Lascia che la grazia del tuo Battesimo fruttifichi in un cammino di santità. Lascia che tutto sia aperto a Dio e a tal fine scegli Lui, scegli Dio sempre di nuovo. Non ti scoraggiare, perché hai la forza dello Spirito Santo affinchè sia possibile, e la santità, in fondo, è il frutto dello Spirito Santo nella tua vita (cfr Gal 5,22-23). […] Nella Chiesa, santa e composta da peccatori, troverai tutto ciò di cui hai bisogno per crescere verso la santità.
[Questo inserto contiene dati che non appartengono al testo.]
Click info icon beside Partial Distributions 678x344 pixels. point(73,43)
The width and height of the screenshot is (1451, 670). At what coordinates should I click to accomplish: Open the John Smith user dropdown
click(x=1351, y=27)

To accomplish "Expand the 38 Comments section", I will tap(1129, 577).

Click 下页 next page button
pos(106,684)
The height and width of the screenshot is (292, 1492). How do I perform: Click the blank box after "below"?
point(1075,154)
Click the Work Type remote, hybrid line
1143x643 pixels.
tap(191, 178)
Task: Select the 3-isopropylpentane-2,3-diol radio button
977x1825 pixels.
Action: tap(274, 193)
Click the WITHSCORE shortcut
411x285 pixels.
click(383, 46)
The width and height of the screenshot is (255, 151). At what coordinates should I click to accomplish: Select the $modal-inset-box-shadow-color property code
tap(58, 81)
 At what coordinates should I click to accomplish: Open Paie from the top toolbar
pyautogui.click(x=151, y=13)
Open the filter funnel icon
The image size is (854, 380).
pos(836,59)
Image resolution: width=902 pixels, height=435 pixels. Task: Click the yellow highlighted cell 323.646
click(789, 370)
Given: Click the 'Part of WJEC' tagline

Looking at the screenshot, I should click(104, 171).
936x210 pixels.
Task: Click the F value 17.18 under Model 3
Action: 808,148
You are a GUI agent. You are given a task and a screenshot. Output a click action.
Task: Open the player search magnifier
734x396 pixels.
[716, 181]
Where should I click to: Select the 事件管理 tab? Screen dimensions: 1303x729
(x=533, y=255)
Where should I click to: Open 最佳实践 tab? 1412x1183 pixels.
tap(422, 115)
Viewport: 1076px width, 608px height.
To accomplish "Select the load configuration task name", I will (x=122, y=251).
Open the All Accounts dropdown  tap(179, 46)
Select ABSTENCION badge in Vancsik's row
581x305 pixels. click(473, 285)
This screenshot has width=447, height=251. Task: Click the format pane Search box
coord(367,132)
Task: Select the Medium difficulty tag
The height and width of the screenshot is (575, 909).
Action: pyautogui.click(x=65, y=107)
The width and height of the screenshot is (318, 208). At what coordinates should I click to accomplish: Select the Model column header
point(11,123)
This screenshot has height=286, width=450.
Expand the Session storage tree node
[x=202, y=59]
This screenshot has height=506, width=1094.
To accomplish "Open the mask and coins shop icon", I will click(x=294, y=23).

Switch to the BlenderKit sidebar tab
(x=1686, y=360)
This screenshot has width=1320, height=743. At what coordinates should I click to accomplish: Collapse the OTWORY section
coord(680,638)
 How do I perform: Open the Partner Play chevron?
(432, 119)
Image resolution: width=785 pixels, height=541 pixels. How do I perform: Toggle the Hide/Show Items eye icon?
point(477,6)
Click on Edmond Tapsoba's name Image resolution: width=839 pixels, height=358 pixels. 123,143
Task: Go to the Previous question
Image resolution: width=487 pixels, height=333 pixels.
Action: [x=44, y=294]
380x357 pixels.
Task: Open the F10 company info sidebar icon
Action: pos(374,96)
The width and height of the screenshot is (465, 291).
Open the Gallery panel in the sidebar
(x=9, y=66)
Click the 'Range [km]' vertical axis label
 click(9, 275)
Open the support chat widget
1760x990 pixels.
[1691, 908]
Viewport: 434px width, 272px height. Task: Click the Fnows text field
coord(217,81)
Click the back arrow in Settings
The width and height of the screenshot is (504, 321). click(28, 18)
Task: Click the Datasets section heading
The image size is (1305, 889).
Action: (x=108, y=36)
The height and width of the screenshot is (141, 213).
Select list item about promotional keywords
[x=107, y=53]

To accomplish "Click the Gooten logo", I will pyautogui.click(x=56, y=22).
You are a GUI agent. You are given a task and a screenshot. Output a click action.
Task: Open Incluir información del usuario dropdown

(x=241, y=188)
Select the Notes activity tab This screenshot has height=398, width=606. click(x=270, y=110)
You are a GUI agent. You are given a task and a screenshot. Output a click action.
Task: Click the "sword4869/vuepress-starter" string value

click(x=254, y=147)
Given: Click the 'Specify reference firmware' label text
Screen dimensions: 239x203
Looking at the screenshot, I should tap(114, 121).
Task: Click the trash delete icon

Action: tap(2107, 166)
Il Signore l’ha colmata di doni con la Parola, i Sacramenti, i santuari, la vita delle comunità, la testimonianza dei santi, e una multiforme bellezza che procede dall’amore del Signore, «come una sposa si adorna di gioielli» (Is 61,10).

(Papa Francesco, GE 15)

 
Marta Bellavista nasce a Cesena il 19 ottobre 1983.

Insieme ai genitori e ai fratelli cresce a Rimini, dove vive la sua infanzia e la sua gioventù sollecitata da un ambiente vivace e solido, intessuto dall’esperienza cristiana, vissuta all’interno della comunità locale di Comunione e Liberazione.

Dopo gli studi classici, si iscrive a Lettere moderne all’Università Cattolica del Sacro Cuore di Milano. È qui, nell’ambiente universitario, che fiorisce pienamente quanto seminato dalla famiglia e vissuto a Rimini con gli amici di Gioventù Studentesca (gli studenti superiori di CL). In università stringe rapporti forti e significativi con alcuni amici e adulti, che diventano per lei un riferimento sicuro per giungere alla conoscenza del volto di Cristo.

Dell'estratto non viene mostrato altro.